Problem requirements
In the excerpt on Waco's economy, how many permits for new homes were issued during the first six months of the year?
━━ Document excerpt ━━
But Ingham cautioned that the uptick slowed to just over 1 percent in the second quarter after averaging 2.5 percent year-over-year during the first quarter. The June jobless rate of 4.3 percent was the lowest for the month since 3.8 percent in June 1999.

The public continues to enjoy visits to Waco’s “Motor Mile” and other locales that boast that new-car smell.

Through June, buyers spent more than a quarter of a billion dollars — $252 million, to be exact — on new and used vehicles. That’s a modest 2.4 percent more than during the first six months of last year. But Ingham put that in perspective by noting that sales through June of 2014 were up by nearly 10 percent from the first six months of the prior year.

Commercial and industrial construction in Waco continued to fare well during the first six months. Building permit valuation was down a slight 2.4 percent compared to a year ago, but still was the third-best on record.

For the past two years, Ingham said, Waco has seen an explosion of retail development. New stores such as Five Below, World Market, Haverty’s and a Cavender’s Boot City superstore have opened in Central Texas Marketplace, where a new La-Z-Boy outlet is scheduled to open in late August. Lake Air at Valley Mills Drive has seen the opening last week of a new Whataburger restaurant and the promise of a new Sprint store and an Uncle Maddio’s Pizza Joint in coming months.

On the Interstate 35 frontage road near downtown, land has been cleared for a new CVS Pharmacy and an In-N-Out Burger emporium. Meanwhile, only blocks away, land has been cleared for a Freddy’s Frozen Custard and Steakburgers. Progress continues on a new Saltgrass restaurant at Legends Crossing, where a new hotel and apartment complexes also are rising.

Home construction is abuzz, as permits for 224 new homes were issued during the first six months of the year. The 110 issued during the second quarter, between April and June, is the highest since the second quarter of 2008.

Waco custom homebuilder Steve Sorrells said he heard at the recent SunBelt Builders Show sponsored by the Texas Association of Builders that contractors around the state are enjoying robust demand for homes.

Finding quality labor

“We’re starting to see larger homes coming back, which is good for our business,” Sorrells said. “We’re also seeing a little bit of tightness in lot inventory and it’s getting tougher to find quality labor, which could drive up the cost of new homes.”
━━━
━━ Dataset extract ━━
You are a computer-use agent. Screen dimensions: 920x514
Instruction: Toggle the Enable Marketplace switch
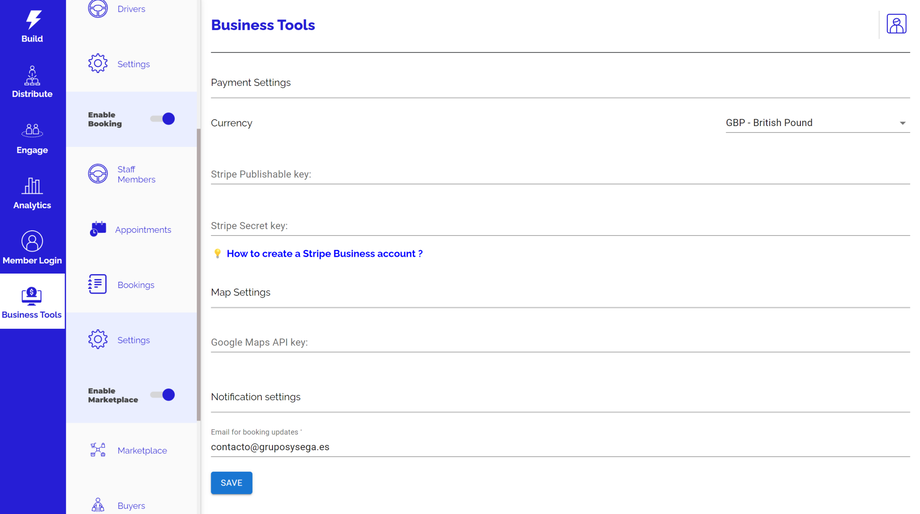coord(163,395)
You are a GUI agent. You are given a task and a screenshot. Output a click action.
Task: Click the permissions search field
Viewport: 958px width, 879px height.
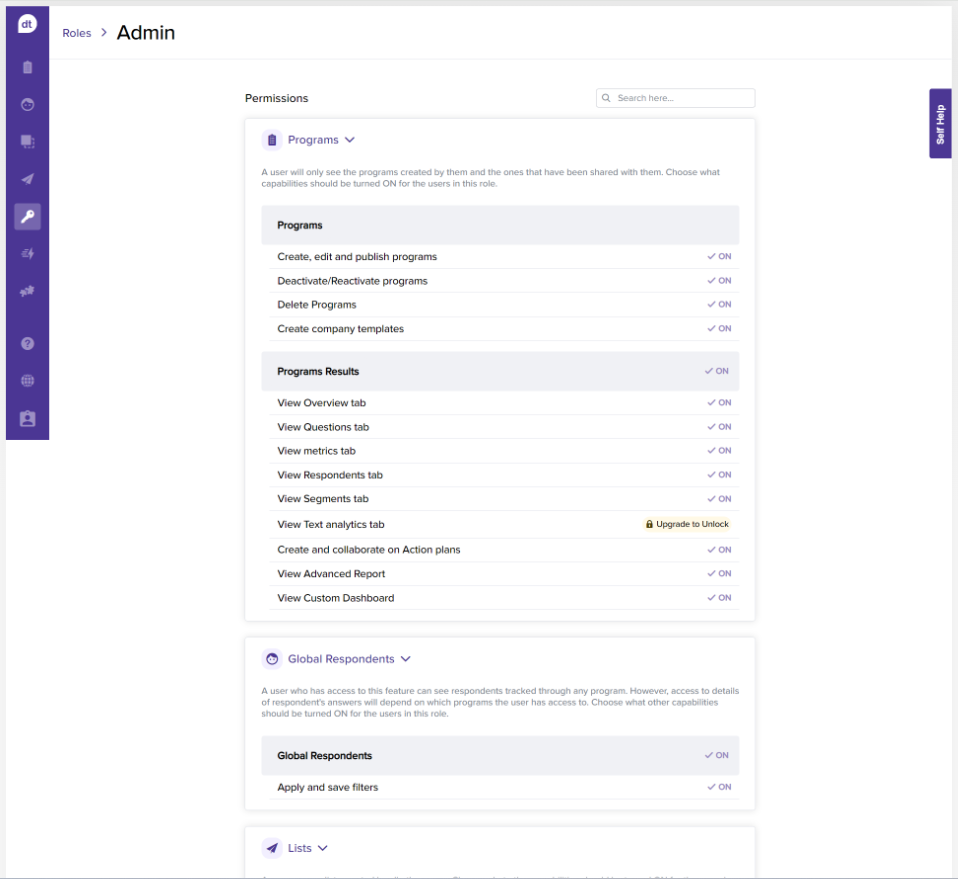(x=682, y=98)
━━━
━━ Dataset extract ━━
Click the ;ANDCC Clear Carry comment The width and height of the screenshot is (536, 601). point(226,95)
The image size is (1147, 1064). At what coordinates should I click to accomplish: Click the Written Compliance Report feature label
━━━
Task output
224